Kairo | EGINDO.co – Perkiraan bahwa sekitar satu juta orang akan melarikan diri dari Sudan pada bulan Oktober mungkin terlalu konservatif dan konflik di sana berisiko meningkatkan perdagangan manusia dan penyebaran senjata di seluruh wilayah yang rapuh, kepala badan pengungsi PBB mengatakan pada hari Senin (29 Mei).
Lebih dari 350.000 orang telah melarikan diri melintasi perbatasan Sudan sejak perang antara tentara dan Pasukan Pendukung Cepat (RSF) meletus pada 15 April lalu, dan sebagian besar menuju Mesir, Chad dan Sudan Selatan.
Lebih dari 1 juta orang telah mengungsi di Sudan, yang memiliki populasi 49 juta jiwa dan di mana pertempuran sengit telah melanda daerah pemukiman di ibu kota Khartoum dan kekerasan juga berkobar di wilayah barat Darfur.
UNHCR telah memperkirakan sekitar 800.000 orang Sudan dan 200.000 orang dari negara lain akan meninggalkan Sudan dalam waktu enam bulan, kata kepala badan pengungsi tersebut, Filippo Grandi, dalam sebuah wawancara di Kairo setelah melakukan kunjungan ke perbatasan Sudan.
“Proyeksi ini, bahwa dalam beberapa bulan ke depan kita akan mencapai angka yang tinggi ini, bahkan mungkin konservatif,” katanya. “Pada awalnya, saya tidak percaya itu akan terjadi, tapi sekarang saya mulai khawatir.”
Negara-negara yang berbatasan dengan Sudan termasuk Sudan Selatan, Republik Afrika Tengah, Ethiopia, dan Libya, yang semuanya terdampak oleh konflik yang mereka alami baru-baru ini.

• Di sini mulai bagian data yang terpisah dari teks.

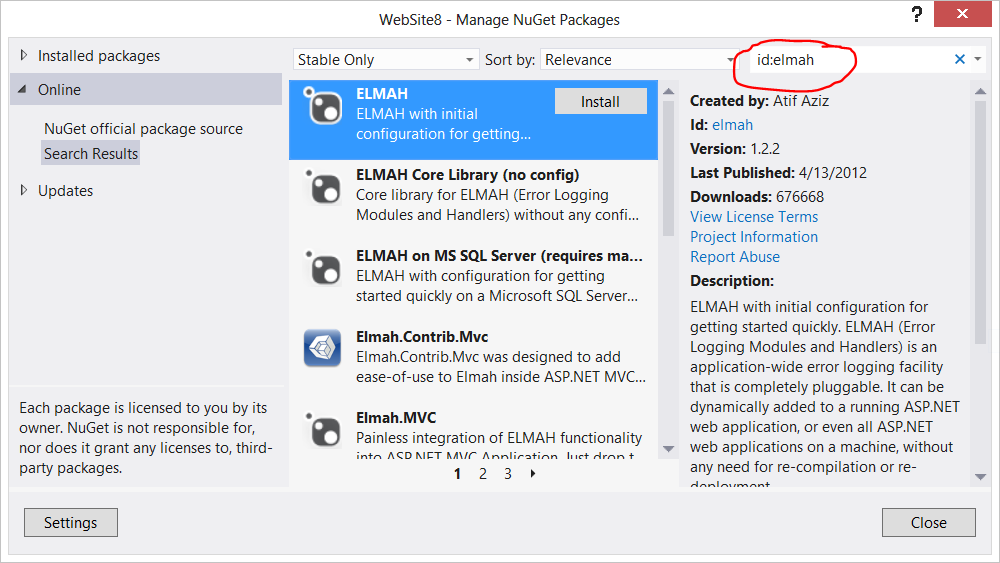Expand the Installed packages section
The width and height of the screenshot is (1000, 563).
pos(25,56)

Runtuhnya hukum dan ketertiban di Sudan dan “banyak orang yang putus asa untuk pindah” akan menjadi lahan subur bagi perdagangan manusia, sementara senjata yang beredar melintasi perbatasan dapat menimbulkan lebih banyak kekerasan, kata Grandi.

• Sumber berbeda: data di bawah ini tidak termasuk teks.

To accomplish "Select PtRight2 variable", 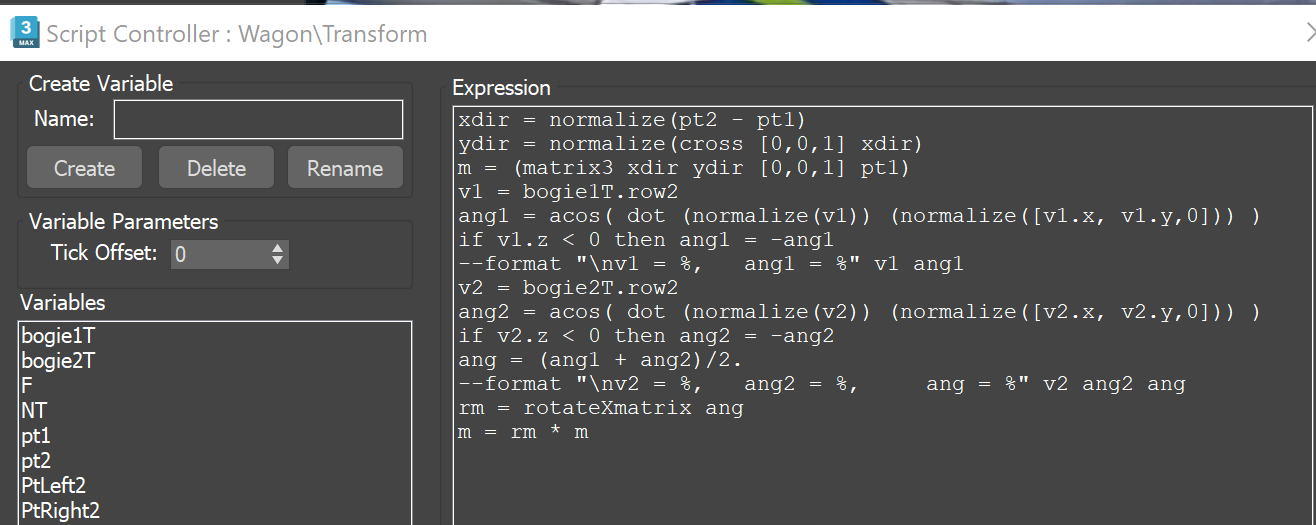I will [x=60, y=511].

“Kami telah melihatnya di Libya dengan Sahel. Kami tidak ingin hal itu terulang kembali karena itu akan menjadi pengganda krisis dan masalah kemanusiaan,” katanya.
Perserikatan Bangsa-Bangsa (PBB) telah meminta dana sebesar US$470 juta untuk respon pengungsi terhadap krisis Sudan selama enam bulan, jumlah yang menurut Grandi hanya didanai 1 persen, dan menambahkan bahwa sebuah konferensi dengan para donor yang menjanjikan bantuan “sangat dibutuhkan” dan bahwa komunitas internasional yang sibuk dengan Ukraina tidak memberikan perhatian yang cukup.
“Anda dapat dengan jelas merasakan kesenjangan yang sangat berbahaya. Krisis ini memiliki potensi untuk mendestabilisasi seluruh wilayah dan lebih dari itu, seperti halnya yang terjadi di Ukraina di Eropa,” ujarnya.
Grandi mengatakan bahwa UNHCR sedang berusaha untuk mendirikan sebuah kantor di kota Wadi Halfa, Sudan utara, di mana banyak pria Sudan yang berusia 16 hingga 50 tahun terjebak dalam pengajuan visa untuk masuk ke Mesir, namun ia tidak yakin kapan hal tersebut dapat dilakukan. Wanita, anak-anak dan orang tua tidak memerlukan visa.
Dia juga mengatakan bantuan perlu dikirim ke zona penyangga antara pos perbatasan Mesir dan Sudan, di mana mereka yang melarikan diri juga harus menunggu lama.
Sejak konflik dimulai, hampir 160.000 orang telah menyeberang dari Sudan ke Mesir, yang sudah menjadi rumah bagi komunitas Sudan yang besar.